Entries for locating text and elements:
↓↓↓
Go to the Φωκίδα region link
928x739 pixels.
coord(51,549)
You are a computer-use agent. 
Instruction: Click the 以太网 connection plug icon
↑↑↑
◆ **CHALLENGE**: Can you copy the records from the line containing "You are a computer-use agent." through the end of the records, keeping every character unchanged?

◆ **ANSWER FOR THIS EXERCISE**:
You are a computer-use agent. 
Instruction: Click the 以太网 connection plug icon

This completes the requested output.